SNAS668E August 2015 – September 2024 LMK03328
PRODUCTION DATA
IEEE802.3 dictates that Ethernet frames stay compliant to the standard specifications when clocked with a reference clock that is within ±100 ppm of the nominal frequency. In the worst case, an RX node with the local reference clock at –100 ppm from the nominal frequency must be able to work seamlessly with a TX node that has a dedicated local reference clock at +100 ppm from the nominal frequency. Without any clock compensation on the RX node, the read pointer severely lags behind the write pointer and causes FIFO overflow errors. On the contrary, when the local clock of the RX node operates at +100 ppm from the nominal frequency and the local clock of the TX node operates at –100 ppm from the nominal frequency, FIFO underflow errors occur without any clock compensation.
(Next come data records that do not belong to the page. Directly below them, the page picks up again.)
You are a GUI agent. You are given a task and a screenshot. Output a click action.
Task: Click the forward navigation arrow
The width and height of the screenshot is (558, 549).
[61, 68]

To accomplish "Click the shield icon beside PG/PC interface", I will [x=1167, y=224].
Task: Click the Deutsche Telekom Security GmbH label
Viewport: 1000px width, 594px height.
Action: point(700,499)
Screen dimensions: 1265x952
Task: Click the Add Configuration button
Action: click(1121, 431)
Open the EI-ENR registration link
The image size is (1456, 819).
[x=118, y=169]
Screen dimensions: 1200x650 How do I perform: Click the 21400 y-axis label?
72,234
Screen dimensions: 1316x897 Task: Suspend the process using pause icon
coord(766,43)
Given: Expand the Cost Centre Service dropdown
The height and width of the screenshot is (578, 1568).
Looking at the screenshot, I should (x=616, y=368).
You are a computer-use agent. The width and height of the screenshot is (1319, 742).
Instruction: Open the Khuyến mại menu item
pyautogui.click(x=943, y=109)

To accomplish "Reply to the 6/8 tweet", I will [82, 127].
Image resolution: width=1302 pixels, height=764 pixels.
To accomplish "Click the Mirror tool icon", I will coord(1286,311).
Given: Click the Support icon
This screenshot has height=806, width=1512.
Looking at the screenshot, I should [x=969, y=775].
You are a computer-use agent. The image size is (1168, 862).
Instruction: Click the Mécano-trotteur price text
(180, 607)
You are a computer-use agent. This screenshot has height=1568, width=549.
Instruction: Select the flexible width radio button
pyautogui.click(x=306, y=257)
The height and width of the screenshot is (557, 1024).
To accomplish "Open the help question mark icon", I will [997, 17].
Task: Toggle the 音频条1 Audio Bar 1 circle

To prevent such overflow and underflow errors from occurring, modern ASICs and FGPAs include a clock compensation scheme that introduces elastic buffers. Such a system, shown in Figure 10-1, is validated thoroughly during the validation phase by interfacing slower nodes with faster ones and reinforce compliance to IEEE802.3. The LMK03328 provides the ability to fine tune the frequency of the outputs based on changing the on-chip load capacitance when operated with a crystal input. This fine tuning can be performed through I2C or through the GPIO5 pin as described in Crystal Input Interface (SEC_REF). A total of ±50-ppm frequency tuning is achievable when using pullable crystals whose C0/C1 ratio is less than 250. The change in load capacitance is implemented in a manner such that the outputs of the LMK03328 undergo a smooth monotic change in frequency.